In the commentary on India's two-front truce, on what date did the Indian and Pakistani armies announce their ceasefire?

-- start Source excerpt --

The two-front truce must be translated into a two-front peace

The LoC ceasefire offers New Delhi a unique opportunity to shift the Kashmir dispute away from the border to the negotiating table

 

By Ajai Shukla

Business Standard, 5th Mar 21

 

On February 10 and 11 respectively, Beijing and New Delhi announced that their troops would disengage immediately from a 10-month long confrontation near the Pangong Lake in Ladakh. Two weeks later, the Indian and Pakistani armies followed that up with a ceasefire announcement on February 24. In a matter of a fortnight, a worrying two-front conflict that had tied down India was unexpectedly transformed into a two-front truce.

 

There has been predictable speculation about the extent to which President Joe Biden’s newly-installed administration pushed China and Pakistan to de-escalate tensions with India, or whether these developments stem predominantly from back-channel negotiations between Beijing, New Delhi and Islamabad. Washington officials deny any role, pointing out that their National Security Council is functioning with skeleton staff and has more urgent preoccupations, such as meeting the May 1 deadline for thinning out from Afghanistan. Yet the Biden White House (like the Trump White House) sees Pakistan as a key player in the Afghan peace process and would like Islamabad to allocate policy bandwidth to the Afghan peace process rather than being dissipated in tensions with India. Given that, the Biden administration almost certainly encouraged New Delhi’s and Islamabad’s discussions on a ceasefire, especially given America’s longstanding contacts with Prime Minister Imran Khan’s advisor on national security, Moeed Yusuf.

 

While any reduction in tensions stemming from ceasefires or troop disengagement are welcome, pragmatists rightly underscore the fragility of such agreements. In Eastern Ladakh, Chinese troops continue to occupy and control territory that Indian troops patrolled until last April. Trust between the Indian Army and the People’s Liberation Army (PLA) has been severely damaged by the PLA’s transgressions across the Line of Actual Control (LAC) – the de facto border based on physical control. New Delhi will not quickly forget the PLA’s effective repudiation of multiple border agreements and confidence building measures (CBMs) dating back to 1993.

 

Nor would a cautious punter wager much money on the Indo-Pakistan Line of Control (LoC) ceasefire holding indefinitely. Technically, the LoC ceasefire of 2003, committed to by both armies’ Directors General of Military Operations (DsGMO), is still in place, as are two more ceasefire agreements arrived at in 2018. On the ground, however, New Delhi accuses Pakistani troops of opening fire 5,133 times last year – an average of more than 14 violations daily – in which 46 Indians were killed. Islamabad accuses the Indian Army of being even more trigger happy.

 

Yet, the India-Pakistan LoC ceasefire provides grounds for optimism. At a time of acute Indian vulnerability, when the PLA’s transgressions had forced the Indian Army to switch four divisions (about 75,000 troops) from the Pakistan border to the Sino-Indian LAC, the decision-makers in the Pakistan army’s General Headquarters (GHQ) in Rawalpindi apparently decided against taking advantage of India’s predicament. Instead, GHQ provided India strategic reassurance through a ceasefire. It should not be forgotten that this was at a time when the numerous Indian strategists were raising the bogey of Pakistani forces advancing southwards into India along the Shyok valley, and linking up with a corresponding Chinese pincer to cut off the Siachen Glacier and the Daulet Beg Oldi sector.

-- end Source excerpt --
-- start Data section --

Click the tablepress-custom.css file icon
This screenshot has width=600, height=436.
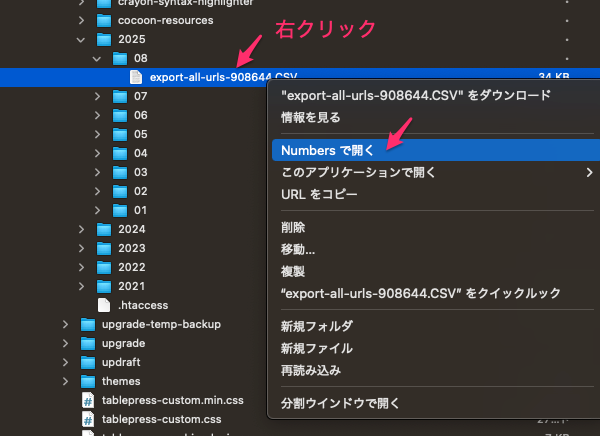[x=87, y=419]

-- end Data section --

The answer.
February 24